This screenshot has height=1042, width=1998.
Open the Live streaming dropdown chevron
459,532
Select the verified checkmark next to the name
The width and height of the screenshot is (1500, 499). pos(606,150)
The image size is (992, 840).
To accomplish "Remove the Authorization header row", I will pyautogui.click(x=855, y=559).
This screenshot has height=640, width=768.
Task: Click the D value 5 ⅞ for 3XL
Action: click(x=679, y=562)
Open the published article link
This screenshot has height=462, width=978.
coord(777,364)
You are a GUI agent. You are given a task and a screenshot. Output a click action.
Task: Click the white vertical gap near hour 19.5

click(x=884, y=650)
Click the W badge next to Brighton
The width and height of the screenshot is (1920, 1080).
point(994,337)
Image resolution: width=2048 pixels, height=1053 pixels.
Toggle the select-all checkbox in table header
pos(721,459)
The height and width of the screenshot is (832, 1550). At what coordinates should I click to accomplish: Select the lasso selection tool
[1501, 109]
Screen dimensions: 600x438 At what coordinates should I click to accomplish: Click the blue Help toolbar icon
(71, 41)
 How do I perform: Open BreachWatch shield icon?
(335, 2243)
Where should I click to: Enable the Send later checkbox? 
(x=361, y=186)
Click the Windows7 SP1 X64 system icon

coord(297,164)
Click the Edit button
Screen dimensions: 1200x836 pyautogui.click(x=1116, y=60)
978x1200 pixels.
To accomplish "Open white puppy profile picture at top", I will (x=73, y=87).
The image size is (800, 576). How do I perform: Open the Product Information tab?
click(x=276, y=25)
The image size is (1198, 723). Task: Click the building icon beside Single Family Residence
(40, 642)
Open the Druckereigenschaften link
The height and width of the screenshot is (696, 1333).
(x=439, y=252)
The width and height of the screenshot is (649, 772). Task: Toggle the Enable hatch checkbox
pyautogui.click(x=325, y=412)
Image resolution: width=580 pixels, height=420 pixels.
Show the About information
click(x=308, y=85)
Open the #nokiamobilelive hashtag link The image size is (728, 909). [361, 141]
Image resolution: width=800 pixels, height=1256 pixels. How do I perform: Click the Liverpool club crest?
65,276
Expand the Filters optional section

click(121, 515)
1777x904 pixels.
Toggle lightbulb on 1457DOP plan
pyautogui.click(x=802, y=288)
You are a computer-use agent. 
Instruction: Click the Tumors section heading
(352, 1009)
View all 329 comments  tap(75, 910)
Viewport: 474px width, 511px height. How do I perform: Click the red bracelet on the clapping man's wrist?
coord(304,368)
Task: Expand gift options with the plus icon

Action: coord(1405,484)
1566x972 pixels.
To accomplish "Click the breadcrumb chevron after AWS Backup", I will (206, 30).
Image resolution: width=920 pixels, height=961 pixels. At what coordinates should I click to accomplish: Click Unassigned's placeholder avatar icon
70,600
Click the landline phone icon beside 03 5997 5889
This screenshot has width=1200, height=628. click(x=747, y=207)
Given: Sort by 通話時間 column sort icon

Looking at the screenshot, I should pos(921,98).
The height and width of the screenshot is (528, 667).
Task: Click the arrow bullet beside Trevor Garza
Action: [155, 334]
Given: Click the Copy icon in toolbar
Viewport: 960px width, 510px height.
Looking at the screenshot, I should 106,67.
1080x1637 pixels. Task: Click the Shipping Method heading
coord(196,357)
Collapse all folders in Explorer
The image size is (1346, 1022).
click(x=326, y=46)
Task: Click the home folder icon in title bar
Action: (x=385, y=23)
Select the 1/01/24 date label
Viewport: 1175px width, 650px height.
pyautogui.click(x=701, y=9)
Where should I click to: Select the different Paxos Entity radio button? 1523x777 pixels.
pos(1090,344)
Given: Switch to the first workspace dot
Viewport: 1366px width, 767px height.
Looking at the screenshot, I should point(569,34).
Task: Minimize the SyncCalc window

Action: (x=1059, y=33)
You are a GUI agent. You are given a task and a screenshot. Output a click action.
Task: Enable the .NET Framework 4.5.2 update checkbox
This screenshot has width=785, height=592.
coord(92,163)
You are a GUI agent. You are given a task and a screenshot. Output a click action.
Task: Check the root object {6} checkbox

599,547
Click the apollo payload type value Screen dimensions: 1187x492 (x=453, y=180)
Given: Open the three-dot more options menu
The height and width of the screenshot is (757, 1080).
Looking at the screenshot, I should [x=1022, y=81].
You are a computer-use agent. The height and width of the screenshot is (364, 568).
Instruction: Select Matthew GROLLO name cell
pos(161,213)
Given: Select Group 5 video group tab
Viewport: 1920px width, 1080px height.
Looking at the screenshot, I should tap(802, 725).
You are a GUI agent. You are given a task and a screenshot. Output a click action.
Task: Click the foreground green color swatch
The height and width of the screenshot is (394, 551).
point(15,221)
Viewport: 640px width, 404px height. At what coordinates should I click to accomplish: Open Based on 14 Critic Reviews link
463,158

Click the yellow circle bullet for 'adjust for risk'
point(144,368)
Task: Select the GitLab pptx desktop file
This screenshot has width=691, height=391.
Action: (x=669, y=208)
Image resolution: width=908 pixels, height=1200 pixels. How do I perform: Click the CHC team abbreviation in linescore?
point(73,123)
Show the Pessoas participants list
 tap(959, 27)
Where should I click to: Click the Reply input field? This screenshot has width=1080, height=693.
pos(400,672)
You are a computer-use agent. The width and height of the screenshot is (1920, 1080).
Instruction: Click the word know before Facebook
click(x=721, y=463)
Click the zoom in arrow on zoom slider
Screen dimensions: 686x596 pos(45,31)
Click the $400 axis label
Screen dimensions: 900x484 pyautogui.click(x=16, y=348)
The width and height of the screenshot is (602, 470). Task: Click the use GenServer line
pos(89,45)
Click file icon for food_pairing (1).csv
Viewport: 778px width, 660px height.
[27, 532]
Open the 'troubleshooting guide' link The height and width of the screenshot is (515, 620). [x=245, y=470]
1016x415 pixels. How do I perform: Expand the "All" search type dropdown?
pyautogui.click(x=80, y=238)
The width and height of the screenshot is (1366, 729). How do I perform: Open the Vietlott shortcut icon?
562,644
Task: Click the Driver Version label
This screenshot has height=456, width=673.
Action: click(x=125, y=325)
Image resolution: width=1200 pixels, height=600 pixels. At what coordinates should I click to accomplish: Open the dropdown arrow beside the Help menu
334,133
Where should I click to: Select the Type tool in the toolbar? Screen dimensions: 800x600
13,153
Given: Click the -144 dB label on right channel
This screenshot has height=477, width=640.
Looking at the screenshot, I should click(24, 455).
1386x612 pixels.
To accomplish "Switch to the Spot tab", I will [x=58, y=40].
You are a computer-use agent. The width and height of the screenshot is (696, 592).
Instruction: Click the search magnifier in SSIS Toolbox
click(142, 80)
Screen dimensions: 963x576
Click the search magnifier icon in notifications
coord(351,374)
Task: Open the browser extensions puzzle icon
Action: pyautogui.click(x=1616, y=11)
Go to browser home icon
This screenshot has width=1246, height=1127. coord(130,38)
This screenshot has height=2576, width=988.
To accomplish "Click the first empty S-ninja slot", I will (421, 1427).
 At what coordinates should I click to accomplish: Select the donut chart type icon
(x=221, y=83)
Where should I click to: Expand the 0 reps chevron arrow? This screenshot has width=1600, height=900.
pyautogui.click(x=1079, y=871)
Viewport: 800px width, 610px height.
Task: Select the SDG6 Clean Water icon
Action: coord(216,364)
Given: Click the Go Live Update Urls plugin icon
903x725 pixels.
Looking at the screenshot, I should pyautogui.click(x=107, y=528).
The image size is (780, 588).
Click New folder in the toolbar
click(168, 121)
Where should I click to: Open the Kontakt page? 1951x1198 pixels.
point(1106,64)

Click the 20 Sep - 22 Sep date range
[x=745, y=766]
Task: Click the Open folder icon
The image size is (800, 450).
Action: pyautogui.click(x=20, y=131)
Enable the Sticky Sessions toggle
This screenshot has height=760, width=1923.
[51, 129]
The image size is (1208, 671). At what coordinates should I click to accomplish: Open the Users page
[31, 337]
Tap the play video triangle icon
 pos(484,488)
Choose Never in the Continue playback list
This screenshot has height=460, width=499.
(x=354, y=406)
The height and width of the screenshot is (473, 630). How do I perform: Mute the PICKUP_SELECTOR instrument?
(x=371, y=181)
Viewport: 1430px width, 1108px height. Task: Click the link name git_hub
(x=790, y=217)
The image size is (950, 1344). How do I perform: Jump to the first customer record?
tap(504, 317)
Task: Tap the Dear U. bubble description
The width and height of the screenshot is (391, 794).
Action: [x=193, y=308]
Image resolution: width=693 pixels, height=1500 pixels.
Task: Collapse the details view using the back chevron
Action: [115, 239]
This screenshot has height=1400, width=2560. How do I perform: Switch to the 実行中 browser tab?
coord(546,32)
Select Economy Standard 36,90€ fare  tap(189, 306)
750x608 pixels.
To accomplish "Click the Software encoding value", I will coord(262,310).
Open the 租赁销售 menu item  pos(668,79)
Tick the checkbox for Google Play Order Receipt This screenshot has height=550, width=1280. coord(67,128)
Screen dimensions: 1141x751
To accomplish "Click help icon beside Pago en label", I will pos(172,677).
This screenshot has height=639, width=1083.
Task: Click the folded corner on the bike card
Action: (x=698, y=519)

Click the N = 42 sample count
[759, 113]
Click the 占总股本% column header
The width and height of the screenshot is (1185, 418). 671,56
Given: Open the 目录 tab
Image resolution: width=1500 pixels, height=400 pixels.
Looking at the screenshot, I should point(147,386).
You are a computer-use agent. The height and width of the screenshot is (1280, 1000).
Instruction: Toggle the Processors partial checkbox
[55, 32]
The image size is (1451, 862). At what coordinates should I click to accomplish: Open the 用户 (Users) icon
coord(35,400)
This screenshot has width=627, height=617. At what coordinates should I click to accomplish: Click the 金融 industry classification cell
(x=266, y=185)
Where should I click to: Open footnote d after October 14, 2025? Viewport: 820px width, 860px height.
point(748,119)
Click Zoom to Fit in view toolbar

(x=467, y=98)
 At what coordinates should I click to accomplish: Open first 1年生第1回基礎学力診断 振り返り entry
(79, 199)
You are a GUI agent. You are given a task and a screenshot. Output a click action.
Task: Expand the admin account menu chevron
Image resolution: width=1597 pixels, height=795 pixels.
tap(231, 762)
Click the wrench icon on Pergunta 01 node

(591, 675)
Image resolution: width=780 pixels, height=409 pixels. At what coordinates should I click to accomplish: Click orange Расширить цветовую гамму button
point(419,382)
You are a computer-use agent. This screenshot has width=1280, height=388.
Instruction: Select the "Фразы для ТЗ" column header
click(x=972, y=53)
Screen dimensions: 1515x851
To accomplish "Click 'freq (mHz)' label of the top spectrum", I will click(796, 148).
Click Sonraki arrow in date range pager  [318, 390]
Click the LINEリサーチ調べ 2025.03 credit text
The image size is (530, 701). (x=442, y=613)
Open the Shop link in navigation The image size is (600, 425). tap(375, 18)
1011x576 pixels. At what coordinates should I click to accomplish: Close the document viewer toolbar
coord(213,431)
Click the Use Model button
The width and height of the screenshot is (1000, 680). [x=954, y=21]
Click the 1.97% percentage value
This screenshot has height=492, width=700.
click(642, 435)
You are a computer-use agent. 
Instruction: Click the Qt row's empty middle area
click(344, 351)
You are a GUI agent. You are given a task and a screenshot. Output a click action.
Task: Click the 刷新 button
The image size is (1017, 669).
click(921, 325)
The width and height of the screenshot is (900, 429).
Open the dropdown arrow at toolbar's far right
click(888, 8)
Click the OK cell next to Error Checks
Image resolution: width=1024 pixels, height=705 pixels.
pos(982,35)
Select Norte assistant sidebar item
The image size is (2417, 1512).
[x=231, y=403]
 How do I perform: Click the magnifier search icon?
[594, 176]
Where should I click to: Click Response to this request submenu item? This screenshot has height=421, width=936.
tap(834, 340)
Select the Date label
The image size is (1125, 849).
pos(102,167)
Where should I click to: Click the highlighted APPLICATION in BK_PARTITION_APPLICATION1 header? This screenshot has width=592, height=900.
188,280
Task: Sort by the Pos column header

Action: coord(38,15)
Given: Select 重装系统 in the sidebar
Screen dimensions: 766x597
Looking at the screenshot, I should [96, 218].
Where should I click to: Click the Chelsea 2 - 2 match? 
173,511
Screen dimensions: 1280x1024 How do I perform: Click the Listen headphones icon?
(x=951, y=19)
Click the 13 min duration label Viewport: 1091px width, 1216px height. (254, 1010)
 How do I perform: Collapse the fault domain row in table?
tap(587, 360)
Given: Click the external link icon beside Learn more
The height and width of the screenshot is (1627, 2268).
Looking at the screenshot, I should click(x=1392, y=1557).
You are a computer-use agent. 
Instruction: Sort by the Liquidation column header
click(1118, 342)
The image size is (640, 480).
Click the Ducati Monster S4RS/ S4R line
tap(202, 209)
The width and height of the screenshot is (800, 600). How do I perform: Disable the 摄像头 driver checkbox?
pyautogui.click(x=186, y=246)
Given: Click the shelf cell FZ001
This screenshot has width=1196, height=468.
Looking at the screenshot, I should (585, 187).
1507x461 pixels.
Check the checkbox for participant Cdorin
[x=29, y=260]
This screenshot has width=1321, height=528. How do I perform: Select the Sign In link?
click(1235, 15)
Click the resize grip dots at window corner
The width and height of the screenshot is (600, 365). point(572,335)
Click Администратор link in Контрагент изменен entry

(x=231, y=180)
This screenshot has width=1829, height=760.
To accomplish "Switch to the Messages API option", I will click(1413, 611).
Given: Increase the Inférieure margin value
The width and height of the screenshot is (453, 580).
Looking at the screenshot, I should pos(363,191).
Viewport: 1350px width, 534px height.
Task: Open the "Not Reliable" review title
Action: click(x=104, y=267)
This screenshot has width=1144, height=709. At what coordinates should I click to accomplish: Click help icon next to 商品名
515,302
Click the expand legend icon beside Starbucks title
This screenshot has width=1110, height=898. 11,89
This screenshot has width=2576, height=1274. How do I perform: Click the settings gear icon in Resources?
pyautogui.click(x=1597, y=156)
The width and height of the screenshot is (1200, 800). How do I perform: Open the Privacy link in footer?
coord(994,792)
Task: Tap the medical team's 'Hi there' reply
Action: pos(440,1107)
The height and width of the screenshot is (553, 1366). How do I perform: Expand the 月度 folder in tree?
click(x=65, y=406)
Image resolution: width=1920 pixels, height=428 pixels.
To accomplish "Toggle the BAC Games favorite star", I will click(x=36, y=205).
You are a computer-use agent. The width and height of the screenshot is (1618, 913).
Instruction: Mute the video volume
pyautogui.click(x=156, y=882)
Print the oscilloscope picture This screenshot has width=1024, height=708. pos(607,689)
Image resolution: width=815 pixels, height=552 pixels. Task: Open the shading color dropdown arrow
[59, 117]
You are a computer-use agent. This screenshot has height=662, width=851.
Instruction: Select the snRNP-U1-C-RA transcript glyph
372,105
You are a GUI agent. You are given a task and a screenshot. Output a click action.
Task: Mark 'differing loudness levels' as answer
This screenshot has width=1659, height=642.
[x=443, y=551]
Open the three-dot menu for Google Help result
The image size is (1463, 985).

** Your instructions **
Starting at the line that has "1016x415 pixels. How" in the records above, restate word for word every line until the one that has "Screen dimensions: 963x576", and include that one as well.

** Solution to this exercise **
1016x415 pixels. How do I perform: Expand the "All" search type dropdown?
pyautogui.click(x=80, y=238)
The width and height of the screenshot is (1366, 729). How do I perform: Open the Vietlott shortcut icon?
562,644
Task: Click the Driver Version label
This screenshot has height=456, width=673.
Action: click(x=125, y=325)
Image resolution: width=1200 pixels, height=600 pixels. At what coordinates should I click to accomplish: Open the dropdown arrow beside the Help menu
334,133
Where should I click to: Select the Type tool in the toolbar? Screen dimensions: 800x600
13,153
Given: Click the -144 dB label on right channel
This screenshot has height=477, width=640.
Looking at the screenshot, I should click(24, 455).
1386x612 pixels.
To accomplish "Switch to the Spot tab", I will [x=58, y=40].
You are a computer-use agent. The width and height of the screenshot is (696, 592).
Instruction: Click the search magnifier in SSIS Toolbox
click(142, 80)
Screen dimensions: 963x576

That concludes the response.